### OBJECTIVE
Rewrite the entries below, changing "screenshot" to "image" wherever it occurs and leaving all other text unchanged. Leave the pictures out of your answer.

### RECORDS FOR PROCESSING

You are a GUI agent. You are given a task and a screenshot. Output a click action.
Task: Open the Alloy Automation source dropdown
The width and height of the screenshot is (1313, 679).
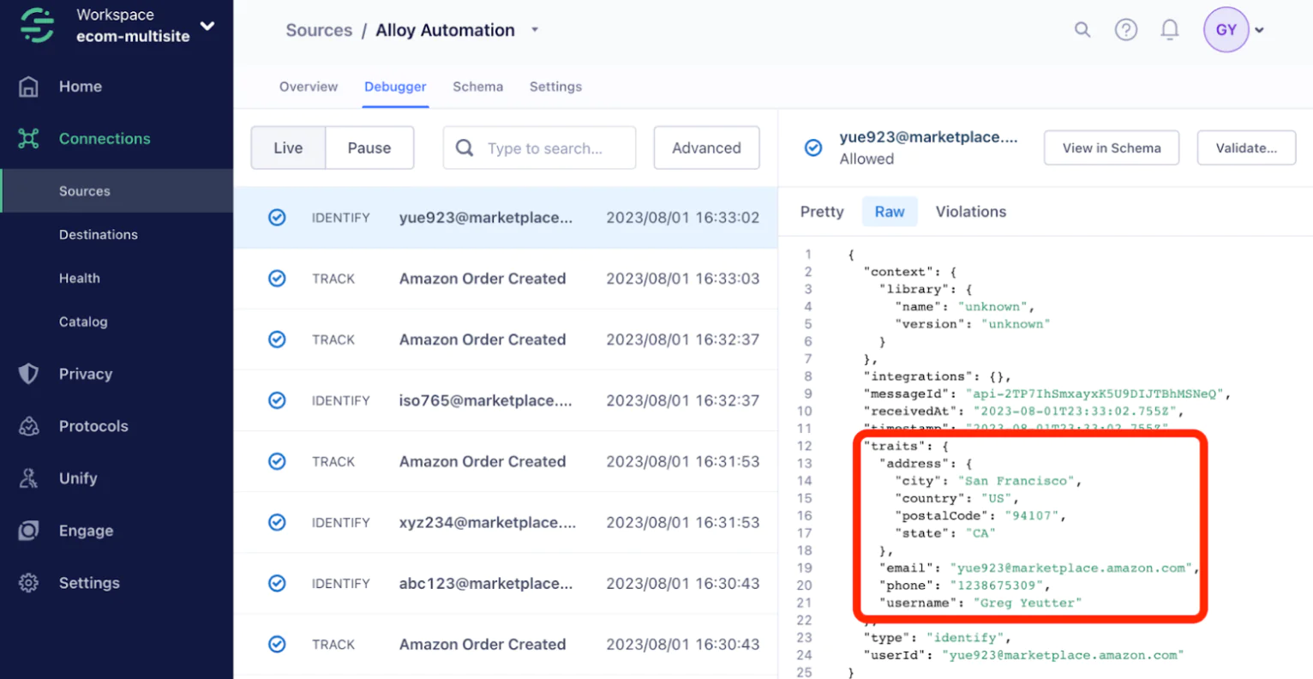click(535, 30)
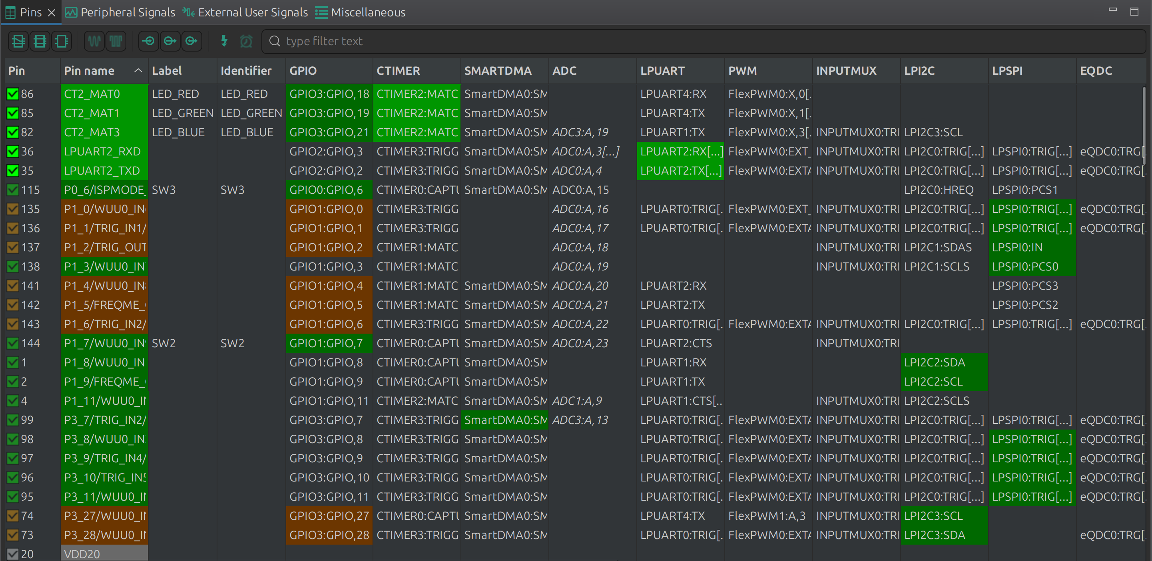
Task: Open LPUART2:RX cell for pin 36
Action: (x=681, y=152)
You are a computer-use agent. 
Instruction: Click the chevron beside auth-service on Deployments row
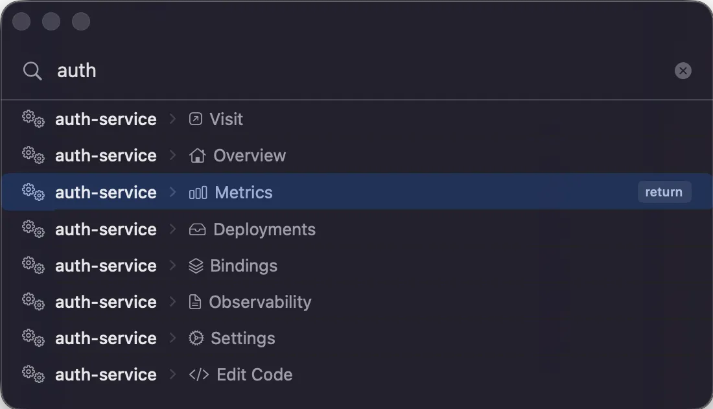coord(172,229)
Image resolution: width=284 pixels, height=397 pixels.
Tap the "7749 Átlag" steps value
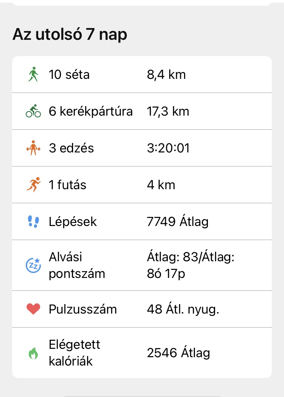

### TASK ANSWER
You are a GUI agent. You are given a task and a image. Output a click action.
Task: Open the Alloy Automation source dropdown
The width and height of the image is (1313, 679).
click(535, 30)
Task: Open LPUART2:RX cell for pin 36
Action: (x=681, y=152)
You are a computer-use agent. 
Instruction: Click the chevron beside auth-service on Deployments row
coord(172,229)
Image resolution: width=284 pixels, height=397 pixels.
Tap the "7749 Átlag" steps value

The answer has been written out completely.